Moledo solo

CANTO XXXVII

La noche cae como un misterio enorme.

Los niños van abriéndose paso por la espesura

del bosque, dos linternas, dos motas temblorosas

burlando la hojarasca y los troncos y el musgo.

Una masa de otoño espeso, fría, húmeda,

se filtra en lo más hondo de su niñez, los pierde

en una linde oscura del camino, no saben

dónde están.

Seiku contempla el rostro serio de sus compadres

que contemplan las pocas monedas en la mesa.

La dura escarlatina esparcida por todas

las cuentas de la casa, la angustia del recibo,

del menos,

y las pústulas rojas que quedan del dinero.

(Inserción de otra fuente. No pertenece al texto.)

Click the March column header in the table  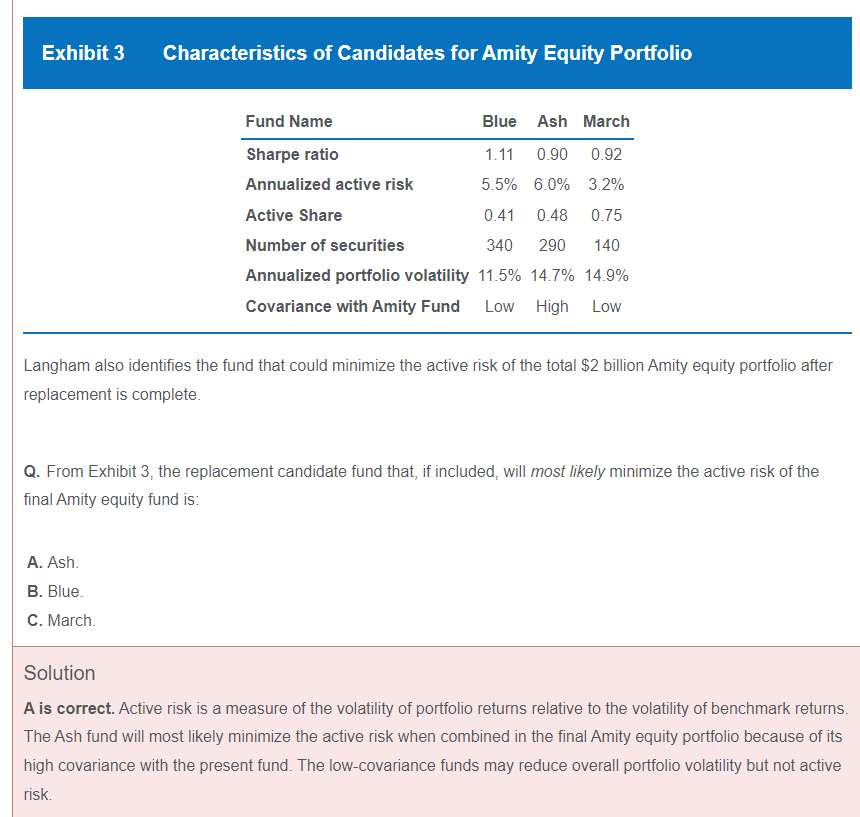pyautogui.click(x=606, y=121)

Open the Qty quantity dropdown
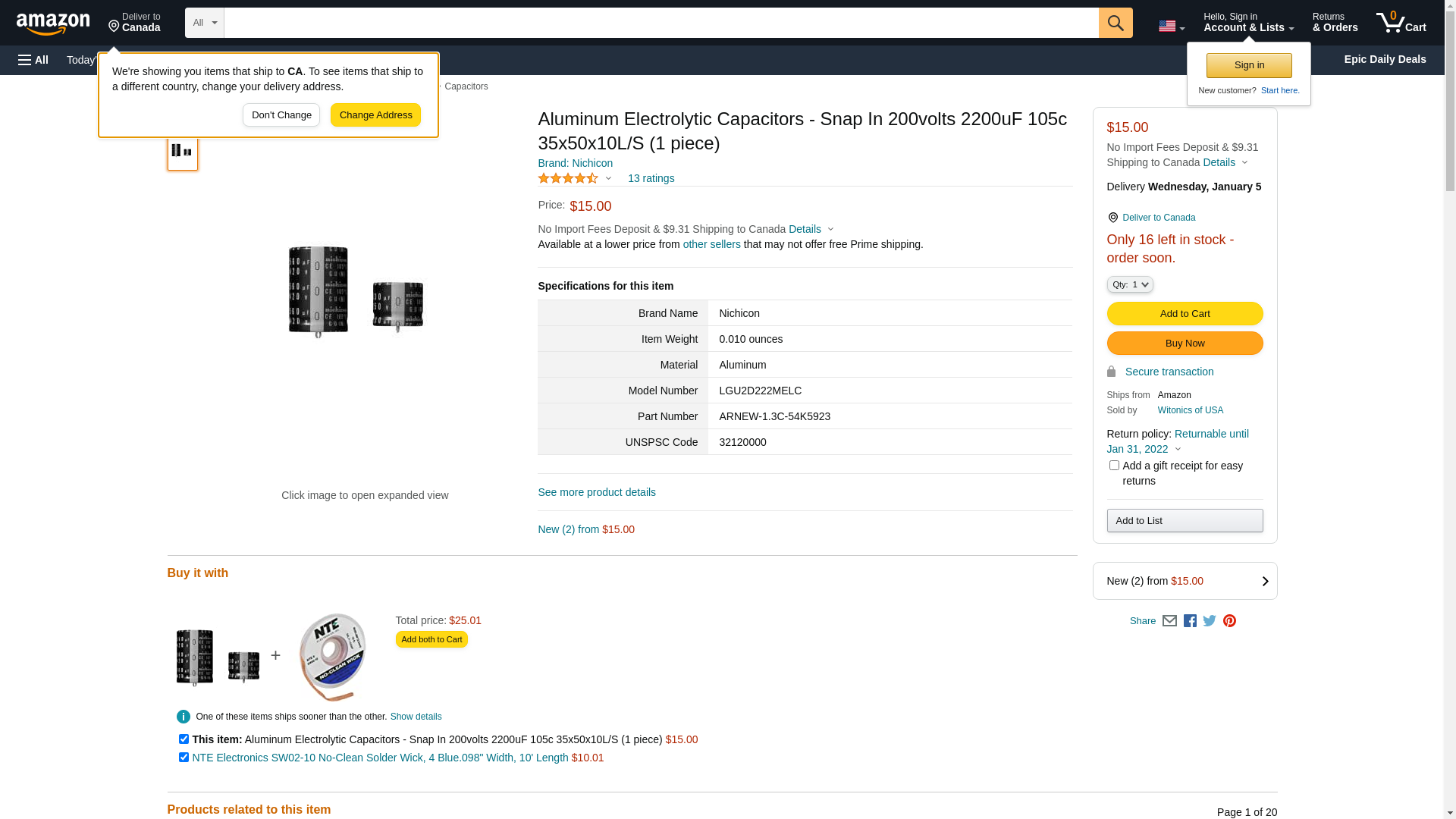(x=1130, y=284)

Se les ha aparecido la puta, la de todos.

Han caído en el miedo, con los rostros perdidos

en Jung, rostros a ciegas, en las hondas raíces

del terror de la tribu. Rostros sin ADN.

Están paralizados en el gas, en los dedos

largos y deshuesados, en la luz de unas formas

que fueron, que no son, no son, vapores, gasas,

Toulouse Lautrec sus miembros apenas dibujados,

rayajos de carbón y un embozo de rímel.

A lo lejos, un coche, pero no ven sus faros

en la espesura del tiempo.

Ella está allí, le caen churretes de la noche

en su rostro para los astros.

No les llega la vida para gritar siquiera,

solo caen las linternas. Una de ellas se apaga.

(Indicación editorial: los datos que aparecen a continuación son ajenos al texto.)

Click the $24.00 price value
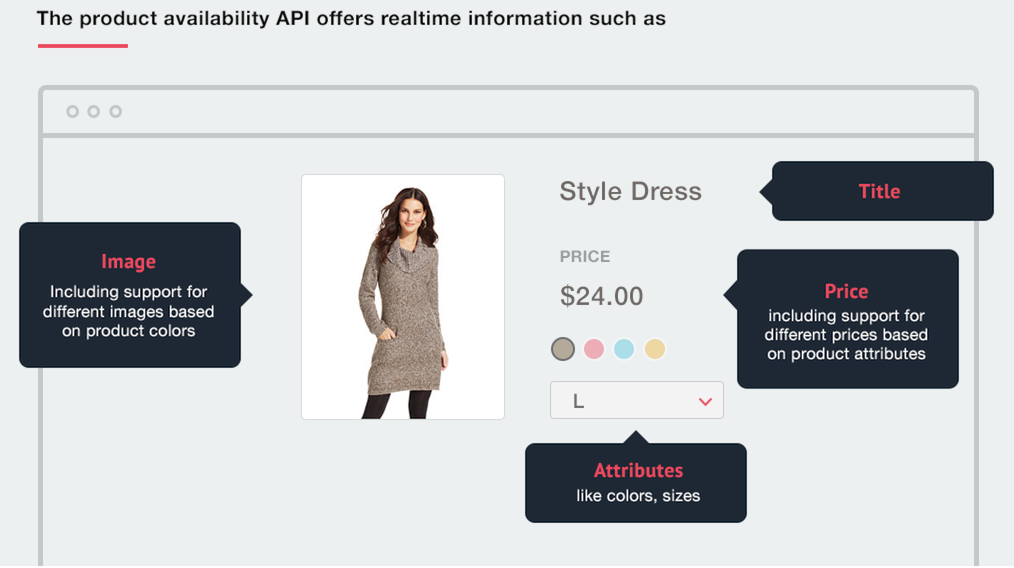Image resolution: width=1014 pixels, height=568 pixels. click(x=601, y=296)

Les han cortado otra vez la luz, otra vez,

otra la luz. La noche se retuerce en sus venas,

en la penumbra dura de velas y negrura

barroca. Caravaggio en los ángulos negros

de la luz de las velas, en el ángulo trémolo

de un estertor del Greco, los contornos del Greco

crepitando en sus miembros, crepitando una oscura

tiniebla de pellejos, oscura norma oscura

de lunas y de huesos,

y el brillo blanquecino de los móviles.

La factura del mundo se cierne sobre ellos.